Polling stations opened in Yangon at 6am on Sunday (23:30 GMT on Saturday) and as the sun rose “we saw a relatively regular flow of voters,” Chen said.
“But voters are generally middle-aged, and we don’t see many young people. When you look at the ballot paper, there are very few choices, and the vast majority of those choices are military parties,” he added.
The election has been ridiculed by critics, including the United Nations, some Western countries and human rights groups, as a campaign without anti-military parties and not free, fair and credible.
Aung San Suu Kyi, who was ousted by the military months after her National League for Democracy (NLD) won a landslide victory in the last general election in 2020, remains in detention and her party has been dissolved.
The pro-military Union Solidarity and Development Party (USDP) is widely expected to emerge as the largest party.
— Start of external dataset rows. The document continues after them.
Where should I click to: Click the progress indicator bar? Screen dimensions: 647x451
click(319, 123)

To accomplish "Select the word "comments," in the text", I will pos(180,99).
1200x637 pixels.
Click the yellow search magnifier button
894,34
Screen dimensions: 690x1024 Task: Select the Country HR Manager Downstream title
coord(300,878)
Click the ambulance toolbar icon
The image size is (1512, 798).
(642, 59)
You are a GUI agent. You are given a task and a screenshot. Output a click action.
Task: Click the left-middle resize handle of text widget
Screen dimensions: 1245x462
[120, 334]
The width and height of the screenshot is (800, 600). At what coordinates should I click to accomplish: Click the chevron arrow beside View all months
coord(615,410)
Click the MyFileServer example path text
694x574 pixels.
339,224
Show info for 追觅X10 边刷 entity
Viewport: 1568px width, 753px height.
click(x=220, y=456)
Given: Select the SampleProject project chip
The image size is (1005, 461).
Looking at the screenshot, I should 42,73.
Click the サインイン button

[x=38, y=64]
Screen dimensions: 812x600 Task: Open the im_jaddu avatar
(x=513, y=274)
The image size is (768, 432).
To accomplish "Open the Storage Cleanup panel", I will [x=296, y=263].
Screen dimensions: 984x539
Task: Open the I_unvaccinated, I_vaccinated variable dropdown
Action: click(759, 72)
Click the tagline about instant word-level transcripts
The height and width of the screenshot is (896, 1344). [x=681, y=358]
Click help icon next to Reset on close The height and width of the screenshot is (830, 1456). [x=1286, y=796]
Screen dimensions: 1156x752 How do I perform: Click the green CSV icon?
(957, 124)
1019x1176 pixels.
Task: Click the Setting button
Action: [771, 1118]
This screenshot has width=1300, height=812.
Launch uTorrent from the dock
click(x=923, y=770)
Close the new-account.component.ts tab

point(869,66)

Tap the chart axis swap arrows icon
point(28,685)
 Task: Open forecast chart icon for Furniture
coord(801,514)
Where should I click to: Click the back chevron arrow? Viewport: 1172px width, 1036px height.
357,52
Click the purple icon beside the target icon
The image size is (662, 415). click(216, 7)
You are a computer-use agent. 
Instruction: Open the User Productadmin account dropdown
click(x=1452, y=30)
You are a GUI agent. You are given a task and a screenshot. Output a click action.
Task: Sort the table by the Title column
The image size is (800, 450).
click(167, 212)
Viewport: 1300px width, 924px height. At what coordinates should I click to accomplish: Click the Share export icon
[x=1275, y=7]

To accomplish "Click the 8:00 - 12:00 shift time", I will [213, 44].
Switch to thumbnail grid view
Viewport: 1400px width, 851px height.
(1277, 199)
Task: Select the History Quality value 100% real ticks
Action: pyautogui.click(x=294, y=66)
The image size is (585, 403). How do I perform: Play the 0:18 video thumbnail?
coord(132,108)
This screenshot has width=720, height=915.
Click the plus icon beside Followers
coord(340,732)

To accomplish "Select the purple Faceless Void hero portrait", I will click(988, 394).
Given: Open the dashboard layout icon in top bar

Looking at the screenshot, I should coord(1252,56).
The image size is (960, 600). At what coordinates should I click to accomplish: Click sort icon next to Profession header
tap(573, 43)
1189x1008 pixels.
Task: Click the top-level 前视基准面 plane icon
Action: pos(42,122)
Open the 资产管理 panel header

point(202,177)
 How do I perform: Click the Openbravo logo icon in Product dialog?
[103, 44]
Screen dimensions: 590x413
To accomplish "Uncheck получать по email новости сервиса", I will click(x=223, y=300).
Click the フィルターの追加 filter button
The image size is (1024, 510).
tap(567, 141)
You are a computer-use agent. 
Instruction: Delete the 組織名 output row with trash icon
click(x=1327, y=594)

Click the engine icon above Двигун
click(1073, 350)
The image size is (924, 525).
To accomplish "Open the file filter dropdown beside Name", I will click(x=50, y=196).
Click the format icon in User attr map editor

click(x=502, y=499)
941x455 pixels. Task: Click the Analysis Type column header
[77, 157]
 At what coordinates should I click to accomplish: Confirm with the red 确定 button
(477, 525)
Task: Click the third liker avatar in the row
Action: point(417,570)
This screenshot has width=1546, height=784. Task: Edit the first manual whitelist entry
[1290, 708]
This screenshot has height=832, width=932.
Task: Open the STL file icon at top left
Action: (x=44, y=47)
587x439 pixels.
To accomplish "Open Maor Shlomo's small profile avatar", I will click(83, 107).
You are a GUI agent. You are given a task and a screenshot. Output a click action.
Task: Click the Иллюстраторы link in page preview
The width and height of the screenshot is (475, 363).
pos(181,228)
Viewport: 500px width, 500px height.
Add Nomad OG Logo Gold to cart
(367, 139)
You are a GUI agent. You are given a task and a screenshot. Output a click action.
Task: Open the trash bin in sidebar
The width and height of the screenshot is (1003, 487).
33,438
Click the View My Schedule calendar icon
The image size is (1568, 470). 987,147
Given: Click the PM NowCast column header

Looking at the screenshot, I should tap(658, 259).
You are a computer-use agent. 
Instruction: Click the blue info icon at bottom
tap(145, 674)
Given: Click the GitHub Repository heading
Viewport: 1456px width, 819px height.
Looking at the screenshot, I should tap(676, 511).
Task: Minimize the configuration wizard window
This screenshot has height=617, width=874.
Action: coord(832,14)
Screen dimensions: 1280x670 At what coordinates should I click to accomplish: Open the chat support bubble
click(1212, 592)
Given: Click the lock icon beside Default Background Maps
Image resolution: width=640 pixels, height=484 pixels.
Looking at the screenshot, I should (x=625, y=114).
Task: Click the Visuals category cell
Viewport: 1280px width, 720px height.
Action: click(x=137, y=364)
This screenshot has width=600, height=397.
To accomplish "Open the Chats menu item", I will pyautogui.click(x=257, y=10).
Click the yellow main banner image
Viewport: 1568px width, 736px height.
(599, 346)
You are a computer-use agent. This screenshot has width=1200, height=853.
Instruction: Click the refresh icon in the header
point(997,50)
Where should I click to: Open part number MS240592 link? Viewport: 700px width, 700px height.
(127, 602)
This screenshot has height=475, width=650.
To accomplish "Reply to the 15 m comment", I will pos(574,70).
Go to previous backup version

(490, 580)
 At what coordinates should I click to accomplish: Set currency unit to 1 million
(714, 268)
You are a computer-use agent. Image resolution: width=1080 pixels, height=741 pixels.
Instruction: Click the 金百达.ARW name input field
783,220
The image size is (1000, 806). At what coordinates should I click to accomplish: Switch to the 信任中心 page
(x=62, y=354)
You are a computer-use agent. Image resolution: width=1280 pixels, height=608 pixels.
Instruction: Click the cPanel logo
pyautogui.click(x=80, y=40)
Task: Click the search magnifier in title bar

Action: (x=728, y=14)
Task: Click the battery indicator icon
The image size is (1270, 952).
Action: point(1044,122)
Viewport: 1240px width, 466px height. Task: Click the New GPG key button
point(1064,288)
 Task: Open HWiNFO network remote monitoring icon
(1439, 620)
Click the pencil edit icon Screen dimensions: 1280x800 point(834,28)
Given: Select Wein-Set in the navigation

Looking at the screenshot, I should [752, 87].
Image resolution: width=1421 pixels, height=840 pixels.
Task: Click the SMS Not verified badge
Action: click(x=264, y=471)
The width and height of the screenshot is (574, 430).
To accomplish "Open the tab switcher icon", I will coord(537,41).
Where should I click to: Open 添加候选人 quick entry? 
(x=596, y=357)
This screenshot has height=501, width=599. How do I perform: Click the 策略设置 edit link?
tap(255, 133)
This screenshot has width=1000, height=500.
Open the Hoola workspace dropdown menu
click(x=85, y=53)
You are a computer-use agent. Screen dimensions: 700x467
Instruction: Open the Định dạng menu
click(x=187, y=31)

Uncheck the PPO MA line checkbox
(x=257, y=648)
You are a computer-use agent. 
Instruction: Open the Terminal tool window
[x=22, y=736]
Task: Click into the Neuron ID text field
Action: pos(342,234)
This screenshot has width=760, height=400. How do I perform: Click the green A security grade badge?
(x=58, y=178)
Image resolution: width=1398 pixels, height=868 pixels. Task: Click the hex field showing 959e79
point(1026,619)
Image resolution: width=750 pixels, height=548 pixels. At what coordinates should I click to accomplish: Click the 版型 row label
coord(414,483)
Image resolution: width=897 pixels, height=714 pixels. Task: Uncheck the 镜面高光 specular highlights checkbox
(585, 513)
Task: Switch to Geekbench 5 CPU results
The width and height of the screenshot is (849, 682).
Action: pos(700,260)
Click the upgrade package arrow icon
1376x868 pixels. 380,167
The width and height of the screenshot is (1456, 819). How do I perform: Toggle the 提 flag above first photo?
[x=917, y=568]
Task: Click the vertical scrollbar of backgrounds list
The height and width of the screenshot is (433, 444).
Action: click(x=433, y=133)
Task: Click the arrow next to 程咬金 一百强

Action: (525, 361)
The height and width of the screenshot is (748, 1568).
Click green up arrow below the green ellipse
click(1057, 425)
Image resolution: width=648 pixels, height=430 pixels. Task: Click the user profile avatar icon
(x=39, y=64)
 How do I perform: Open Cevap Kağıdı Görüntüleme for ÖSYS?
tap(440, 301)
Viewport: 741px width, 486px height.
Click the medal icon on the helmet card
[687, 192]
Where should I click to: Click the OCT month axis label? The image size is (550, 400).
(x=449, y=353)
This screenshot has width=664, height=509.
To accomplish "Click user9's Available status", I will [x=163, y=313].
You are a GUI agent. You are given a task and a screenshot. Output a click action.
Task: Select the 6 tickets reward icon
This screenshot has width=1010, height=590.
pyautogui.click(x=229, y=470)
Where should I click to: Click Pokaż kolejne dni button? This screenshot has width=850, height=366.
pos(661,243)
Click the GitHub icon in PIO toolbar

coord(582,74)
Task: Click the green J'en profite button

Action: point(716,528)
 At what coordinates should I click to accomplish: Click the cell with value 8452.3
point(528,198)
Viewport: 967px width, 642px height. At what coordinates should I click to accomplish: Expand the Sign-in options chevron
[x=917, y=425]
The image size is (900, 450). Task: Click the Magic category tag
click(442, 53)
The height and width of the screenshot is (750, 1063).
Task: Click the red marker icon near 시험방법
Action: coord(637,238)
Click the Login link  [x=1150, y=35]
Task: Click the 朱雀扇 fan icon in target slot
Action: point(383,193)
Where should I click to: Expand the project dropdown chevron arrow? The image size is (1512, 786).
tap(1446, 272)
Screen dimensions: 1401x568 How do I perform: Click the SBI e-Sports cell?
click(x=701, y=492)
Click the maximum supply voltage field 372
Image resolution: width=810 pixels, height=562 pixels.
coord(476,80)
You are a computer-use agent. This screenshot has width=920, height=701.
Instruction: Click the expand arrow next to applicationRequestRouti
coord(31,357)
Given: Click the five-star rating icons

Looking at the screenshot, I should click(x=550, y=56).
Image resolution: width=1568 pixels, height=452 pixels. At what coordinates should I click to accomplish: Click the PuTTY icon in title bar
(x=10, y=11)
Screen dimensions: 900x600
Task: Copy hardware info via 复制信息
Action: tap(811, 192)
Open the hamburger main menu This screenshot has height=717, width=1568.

The military, which has ruled Myanmar since 2021, said the vote was a chance for a new political and economic start for the country of 55 million people, and Senior General Min Aung Hlaing has consistently positioned the poll as a path to reconciliation.
An op-ed in state newspaper Global New Light of Myanmar on Saturday said the poll “opens a new page for Myanmar, moving the narrative from a conflict-affected and crisis-ridden country to a new chapter of peace-building and hope for economic reconstruction.”
But fighting remains fierce in many parts of the country, and elections are being held in an environment of violence and repression, U.N. human rights chief Volker Turk said last week.
High Commissioner for Human Rights Turk said: “There are no conditions for the exercise of the rights to freedom of expression, association and peaceful assembly that would enable the free and meaningful participation of citizens.”
The civil war sparked by the 2021 coup has left an estimated 90,000 people dead, 3.5 million people displaced, and around 22 million people in need of humanitarian assistance.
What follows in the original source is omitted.